┌─ Listed entries

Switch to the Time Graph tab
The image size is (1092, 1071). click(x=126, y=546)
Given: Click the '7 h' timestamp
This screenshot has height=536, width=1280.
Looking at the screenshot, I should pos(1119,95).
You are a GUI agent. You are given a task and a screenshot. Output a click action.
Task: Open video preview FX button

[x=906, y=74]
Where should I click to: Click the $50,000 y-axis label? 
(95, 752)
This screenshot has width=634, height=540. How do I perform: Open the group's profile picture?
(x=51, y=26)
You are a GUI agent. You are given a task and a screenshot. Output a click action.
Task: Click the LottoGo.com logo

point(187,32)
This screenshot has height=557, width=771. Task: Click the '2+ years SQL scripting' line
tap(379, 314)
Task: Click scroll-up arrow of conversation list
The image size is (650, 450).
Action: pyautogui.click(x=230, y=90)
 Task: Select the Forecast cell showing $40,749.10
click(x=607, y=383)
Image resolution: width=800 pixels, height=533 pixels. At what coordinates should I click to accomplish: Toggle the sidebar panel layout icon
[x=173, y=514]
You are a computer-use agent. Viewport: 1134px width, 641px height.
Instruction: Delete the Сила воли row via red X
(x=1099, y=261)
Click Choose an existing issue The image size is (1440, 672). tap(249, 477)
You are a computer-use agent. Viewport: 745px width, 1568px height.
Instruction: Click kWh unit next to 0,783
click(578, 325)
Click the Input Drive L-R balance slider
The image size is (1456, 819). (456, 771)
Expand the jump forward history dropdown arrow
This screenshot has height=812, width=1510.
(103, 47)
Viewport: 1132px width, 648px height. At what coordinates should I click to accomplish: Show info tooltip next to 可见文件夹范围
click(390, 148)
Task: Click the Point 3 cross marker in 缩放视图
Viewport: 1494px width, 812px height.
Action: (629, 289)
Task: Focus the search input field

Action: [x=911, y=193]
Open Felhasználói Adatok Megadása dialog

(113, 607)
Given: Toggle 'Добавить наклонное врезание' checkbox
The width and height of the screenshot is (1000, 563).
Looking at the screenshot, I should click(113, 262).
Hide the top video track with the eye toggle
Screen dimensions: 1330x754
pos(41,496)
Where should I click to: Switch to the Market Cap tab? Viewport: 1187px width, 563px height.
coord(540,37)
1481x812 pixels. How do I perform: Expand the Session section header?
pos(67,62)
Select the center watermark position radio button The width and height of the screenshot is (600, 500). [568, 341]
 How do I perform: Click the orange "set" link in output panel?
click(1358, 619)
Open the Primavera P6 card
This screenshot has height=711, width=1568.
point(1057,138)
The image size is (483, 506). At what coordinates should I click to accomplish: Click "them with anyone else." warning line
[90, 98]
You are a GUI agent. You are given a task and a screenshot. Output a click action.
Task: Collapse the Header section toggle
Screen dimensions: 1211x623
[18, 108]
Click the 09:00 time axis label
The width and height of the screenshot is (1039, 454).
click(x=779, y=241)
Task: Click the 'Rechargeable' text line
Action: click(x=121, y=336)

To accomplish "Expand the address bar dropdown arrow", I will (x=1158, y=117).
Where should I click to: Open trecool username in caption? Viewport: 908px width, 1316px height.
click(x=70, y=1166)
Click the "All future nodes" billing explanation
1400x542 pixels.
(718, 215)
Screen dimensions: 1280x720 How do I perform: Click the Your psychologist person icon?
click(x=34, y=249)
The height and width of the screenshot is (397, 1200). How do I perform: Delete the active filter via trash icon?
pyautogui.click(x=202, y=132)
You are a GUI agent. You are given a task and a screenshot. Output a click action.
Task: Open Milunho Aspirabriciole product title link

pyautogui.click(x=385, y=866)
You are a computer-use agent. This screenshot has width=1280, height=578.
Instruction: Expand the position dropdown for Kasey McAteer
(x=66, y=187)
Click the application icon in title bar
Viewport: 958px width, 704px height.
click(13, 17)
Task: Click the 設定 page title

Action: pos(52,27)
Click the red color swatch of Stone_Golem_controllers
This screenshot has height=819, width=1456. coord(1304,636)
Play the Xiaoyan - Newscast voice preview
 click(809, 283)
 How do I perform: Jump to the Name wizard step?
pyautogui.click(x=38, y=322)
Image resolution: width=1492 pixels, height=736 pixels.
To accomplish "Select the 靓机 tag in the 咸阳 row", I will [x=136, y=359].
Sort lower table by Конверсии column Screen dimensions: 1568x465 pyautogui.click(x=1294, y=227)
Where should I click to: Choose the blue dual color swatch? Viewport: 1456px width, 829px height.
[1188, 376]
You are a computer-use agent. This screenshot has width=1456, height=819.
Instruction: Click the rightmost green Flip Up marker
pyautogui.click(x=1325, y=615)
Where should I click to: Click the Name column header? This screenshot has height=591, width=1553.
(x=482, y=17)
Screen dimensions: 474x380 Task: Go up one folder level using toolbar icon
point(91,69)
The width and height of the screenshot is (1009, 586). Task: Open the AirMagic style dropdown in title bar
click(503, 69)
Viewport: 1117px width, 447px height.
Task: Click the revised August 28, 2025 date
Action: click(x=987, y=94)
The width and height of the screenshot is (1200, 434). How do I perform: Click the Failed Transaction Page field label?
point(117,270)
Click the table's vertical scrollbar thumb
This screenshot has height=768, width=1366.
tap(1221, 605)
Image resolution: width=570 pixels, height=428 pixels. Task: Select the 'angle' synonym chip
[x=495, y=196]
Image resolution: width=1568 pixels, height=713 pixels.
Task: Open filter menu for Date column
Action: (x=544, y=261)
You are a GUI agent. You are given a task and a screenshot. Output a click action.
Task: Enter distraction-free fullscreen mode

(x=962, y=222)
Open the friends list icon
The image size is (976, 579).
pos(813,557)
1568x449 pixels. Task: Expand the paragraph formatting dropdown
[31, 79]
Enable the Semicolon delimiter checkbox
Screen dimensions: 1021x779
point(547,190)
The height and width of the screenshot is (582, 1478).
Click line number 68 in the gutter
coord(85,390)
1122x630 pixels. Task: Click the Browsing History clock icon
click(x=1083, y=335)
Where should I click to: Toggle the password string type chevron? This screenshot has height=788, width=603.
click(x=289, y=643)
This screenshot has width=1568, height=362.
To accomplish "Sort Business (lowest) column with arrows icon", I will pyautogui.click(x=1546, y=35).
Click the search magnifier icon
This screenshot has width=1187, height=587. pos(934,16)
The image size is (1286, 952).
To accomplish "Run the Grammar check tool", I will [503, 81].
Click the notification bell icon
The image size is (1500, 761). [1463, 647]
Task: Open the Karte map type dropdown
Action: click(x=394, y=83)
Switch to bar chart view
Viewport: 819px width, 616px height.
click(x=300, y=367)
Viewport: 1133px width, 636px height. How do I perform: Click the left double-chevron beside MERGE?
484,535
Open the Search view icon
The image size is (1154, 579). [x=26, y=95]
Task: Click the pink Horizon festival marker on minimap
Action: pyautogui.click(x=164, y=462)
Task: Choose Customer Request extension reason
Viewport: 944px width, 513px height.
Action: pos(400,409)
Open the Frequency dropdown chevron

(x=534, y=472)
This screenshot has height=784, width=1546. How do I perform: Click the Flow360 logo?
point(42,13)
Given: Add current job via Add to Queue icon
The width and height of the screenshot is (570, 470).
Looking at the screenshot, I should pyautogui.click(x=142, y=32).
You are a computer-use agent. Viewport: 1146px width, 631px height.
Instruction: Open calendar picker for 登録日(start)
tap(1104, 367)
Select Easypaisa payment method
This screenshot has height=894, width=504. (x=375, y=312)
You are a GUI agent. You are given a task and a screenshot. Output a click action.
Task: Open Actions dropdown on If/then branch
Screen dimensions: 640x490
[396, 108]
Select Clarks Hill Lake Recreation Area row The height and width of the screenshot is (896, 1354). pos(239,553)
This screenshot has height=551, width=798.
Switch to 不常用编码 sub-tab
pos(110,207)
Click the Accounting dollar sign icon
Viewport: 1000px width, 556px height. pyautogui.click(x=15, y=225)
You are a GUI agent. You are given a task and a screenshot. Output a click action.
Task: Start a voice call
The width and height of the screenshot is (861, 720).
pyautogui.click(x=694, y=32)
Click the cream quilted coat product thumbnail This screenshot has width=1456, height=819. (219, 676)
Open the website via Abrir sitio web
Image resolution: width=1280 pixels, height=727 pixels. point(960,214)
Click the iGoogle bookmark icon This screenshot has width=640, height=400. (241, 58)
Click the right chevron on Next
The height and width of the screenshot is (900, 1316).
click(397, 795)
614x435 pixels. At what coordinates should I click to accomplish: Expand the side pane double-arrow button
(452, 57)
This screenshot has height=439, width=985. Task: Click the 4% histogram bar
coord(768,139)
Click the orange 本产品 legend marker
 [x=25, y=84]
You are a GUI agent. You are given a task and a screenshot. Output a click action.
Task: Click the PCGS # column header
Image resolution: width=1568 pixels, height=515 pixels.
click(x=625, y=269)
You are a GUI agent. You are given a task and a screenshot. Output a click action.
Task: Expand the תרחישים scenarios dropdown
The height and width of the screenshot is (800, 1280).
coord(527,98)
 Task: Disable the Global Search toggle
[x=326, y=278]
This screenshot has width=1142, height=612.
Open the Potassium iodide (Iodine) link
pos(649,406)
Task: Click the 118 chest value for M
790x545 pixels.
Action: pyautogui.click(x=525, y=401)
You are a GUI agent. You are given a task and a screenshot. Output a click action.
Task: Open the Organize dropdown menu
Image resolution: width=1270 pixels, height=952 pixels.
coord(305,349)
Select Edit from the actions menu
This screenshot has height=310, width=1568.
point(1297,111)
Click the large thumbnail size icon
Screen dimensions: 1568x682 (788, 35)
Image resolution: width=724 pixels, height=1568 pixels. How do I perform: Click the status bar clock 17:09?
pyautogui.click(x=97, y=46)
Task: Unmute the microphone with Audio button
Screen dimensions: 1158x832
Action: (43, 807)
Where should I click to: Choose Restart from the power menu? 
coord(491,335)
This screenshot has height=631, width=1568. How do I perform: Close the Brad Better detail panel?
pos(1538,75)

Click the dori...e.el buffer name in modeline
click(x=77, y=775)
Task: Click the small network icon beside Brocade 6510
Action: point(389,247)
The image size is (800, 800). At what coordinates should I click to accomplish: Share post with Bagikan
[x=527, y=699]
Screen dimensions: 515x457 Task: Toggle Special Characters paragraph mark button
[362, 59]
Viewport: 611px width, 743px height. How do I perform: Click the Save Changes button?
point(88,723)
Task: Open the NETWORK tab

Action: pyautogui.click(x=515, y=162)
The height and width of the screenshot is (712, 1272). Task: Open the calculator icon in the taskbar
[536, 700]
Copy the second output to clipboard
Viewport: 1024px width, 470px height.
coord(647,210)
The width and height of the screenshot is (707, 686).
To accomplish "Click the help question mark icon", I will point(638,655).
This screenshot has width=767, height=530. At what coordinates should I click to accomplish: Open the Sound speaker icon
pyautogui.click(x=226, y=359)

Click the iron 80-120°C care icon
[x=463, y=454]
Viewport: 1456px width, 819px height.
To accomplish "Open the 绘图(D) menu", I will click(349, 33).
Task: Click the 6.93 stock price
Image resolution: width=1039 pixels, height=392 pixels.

└─

Could you set down, unchanged, the part of the items that opens with the line containing "The image size is (1286, 952)." and closes with the line containing "should pyautogui.click(x=142, y=32).", with both of those lines included?

The image size is (1286, 952).
To accomplish "Run the Grammar check tool", I will [503, 81].
Click the notification bell icon
The image size is (1500, 761). [1463, 647]
Task: Open the Karte map type dropdown
Action: click(x=394, y=83)
Switch to bar chart view
Viewport: 819px width, 616px height.
click(x=300, y=367)
Viewport: 1133px width, 636px height. How do I perform: Click the left double-chevron beside MERGE?
484,535
Open the Search view icon
The image size is (1154, 579). [x=26, y=95]
Task: Click the pink Horizon festival marker on minimap
Action: pyautogui.click(x=164, y=462)
Task: Choose Customer Request extension reason
Viewport: 944px width, 513px height.
Action: pos(400,409)
Open the Frequency dropdown chevron

(x=534, y=472)
This screenshot has height=784, width=1546. How do I perform: Click the Flow360 logo?
point(42,13)
Given: Add current job via Add to Queue icon
The width and height of the screenshot is (570, 470).
Looking at the screenshot, I should pyautogui.click(x=142, y=32).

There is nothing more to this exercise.